I had experience of visiting America with a previous Taoiseach and of meeting with him top executives such as the president of Chrysler and Wall Street bankers. All Taoisigh have such experience as a result of holding that office. It should be borne in mind that in America at present one third of the chief executives of the top 500 companies are first or second generation Irish. They represent a wealth of goodwill towards Ireland and they have built up a magnificent rapport with previous Taoisigh. I make my proposal so that we can use that expertise and goodwill. I have received a positive response from all parties. Former senior Members of the Oireachtas who never reached the office of Taoiseach also considered it a good idea. It is also very sad that when a Taoiseach ceases to be a Member he is never consulted and kept in the Oireachtas so that his expertise can be utilised. I hope the subcommittee will examine the proposal. I will say no more about it until the subcommittee offers its opinion.

I wish the Leader of the House and the subcommittee well in its work and I hope that some of the proposals we have heard today will be implemented. The Leader of the House wishes to be perceived as somebody who will improve the operation of the Seanad. We are looking forward to him improving the facilities of the House so that we can implement his recommendations.

I do not regret the fact that the previous speaker made a long contribution because it was a good contribution. Senator Cassidy has more experience in this Chamber than I, so I was more interested in hearing his contribution than in contributing myself.

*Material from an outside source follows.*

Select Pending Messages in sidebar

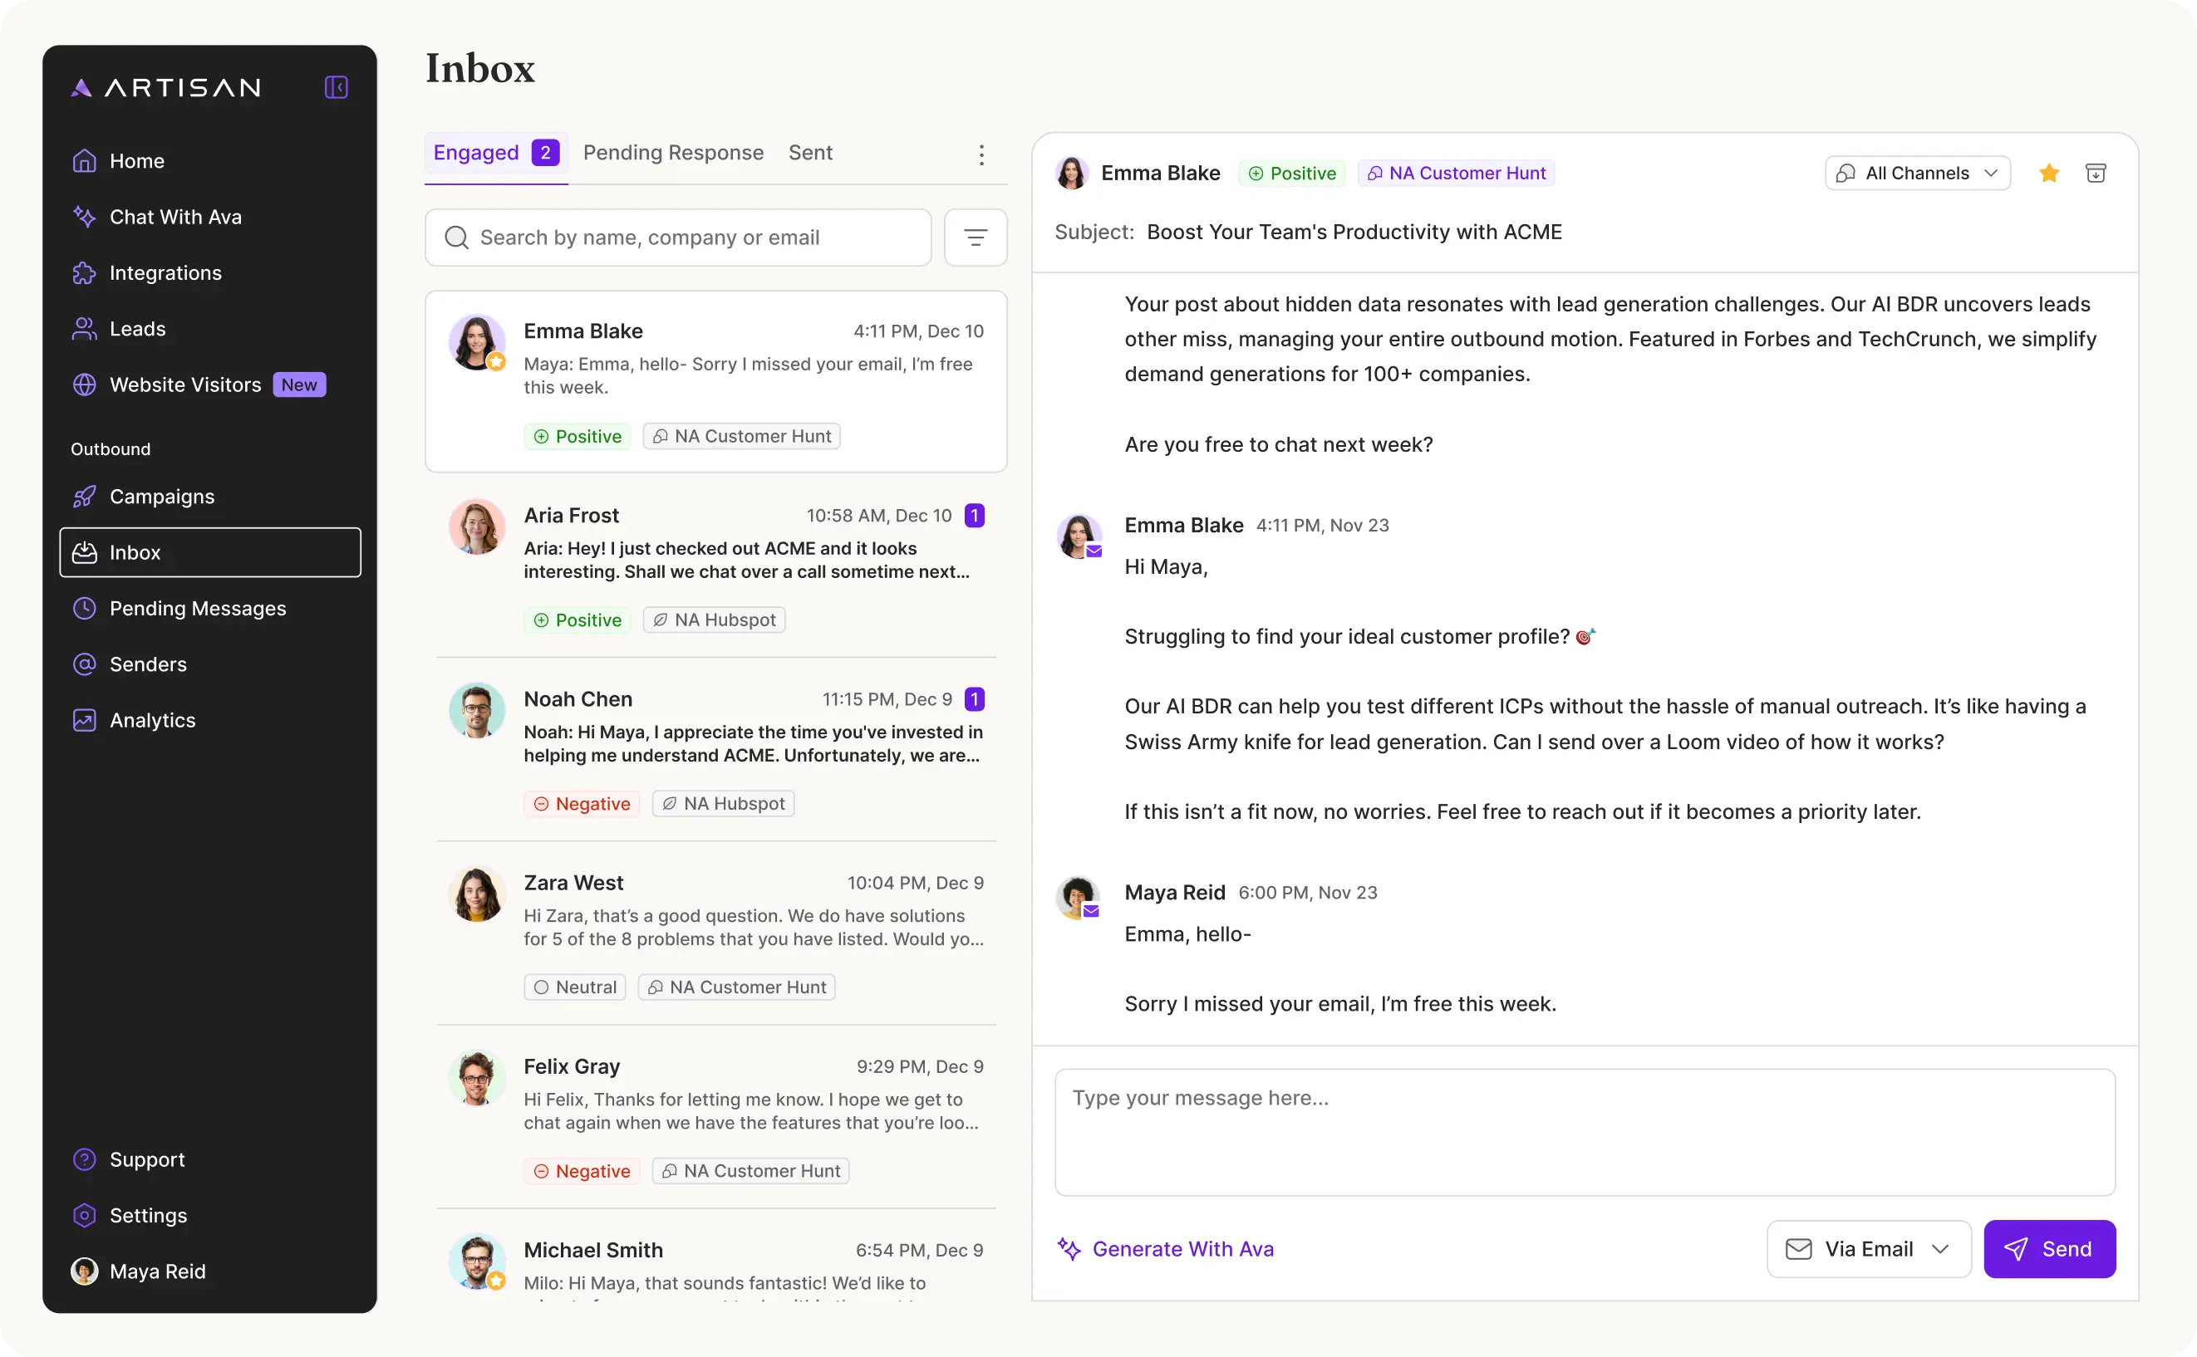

However, I would be failing in my duty as a new and younger Senator if I did not express my opinions on the role of this House. We should not see ourselves as a mirror of Dáil Éireann. It is not our function to introduce and debate legislation in the same way as the Dáil. Our function lies in the mature, calm, philosophical and reflective discussion of issues and legislation which is not possible because of time constraints in the Dáil. Debate in the Seanad is, and must be, more distant and less urgent because we are trying to ensure that legislation passed in the Lower House does not contain fundamental errors, mistakes or inaccuracies or provisions that will lead ultimately to bad results. Our function is different to that of the Dáil.

In re-examining our role we can look to the east and to the west. To the east there is the House of Lords. If we conducted a straw poll as to whether people would like the Seanad to imitate the House of Lords, they would reject such a suggestion. Most people seeing the proceedings of the House of Lords on television simply see many well-intentioned ladies and gentlemen dozing in big leather armchairs. Looking west, the US Senate is entirely different. It is composed of directly elected members for a six or seven year term and it has great powers. We must fit in somewhere between the two models. We should adjust our working methods to make ourselves relevant as Ireland approaches the 21st century.

I am conscious that I should not exceed my time limit.

Statements will continue next week and the Senator will be the first speaker.

The Senator is in possession.

Can the Leader of the House indicate when the debate will resume?

I hope next week; it certainly will continue in the coming weeks.

When is it proposed to sit again?

At 10.30 a.m. on Wednesday, 8 March 1995.

I advise the House that this proposal is a change from the usual time. Is it agreed? Agreed.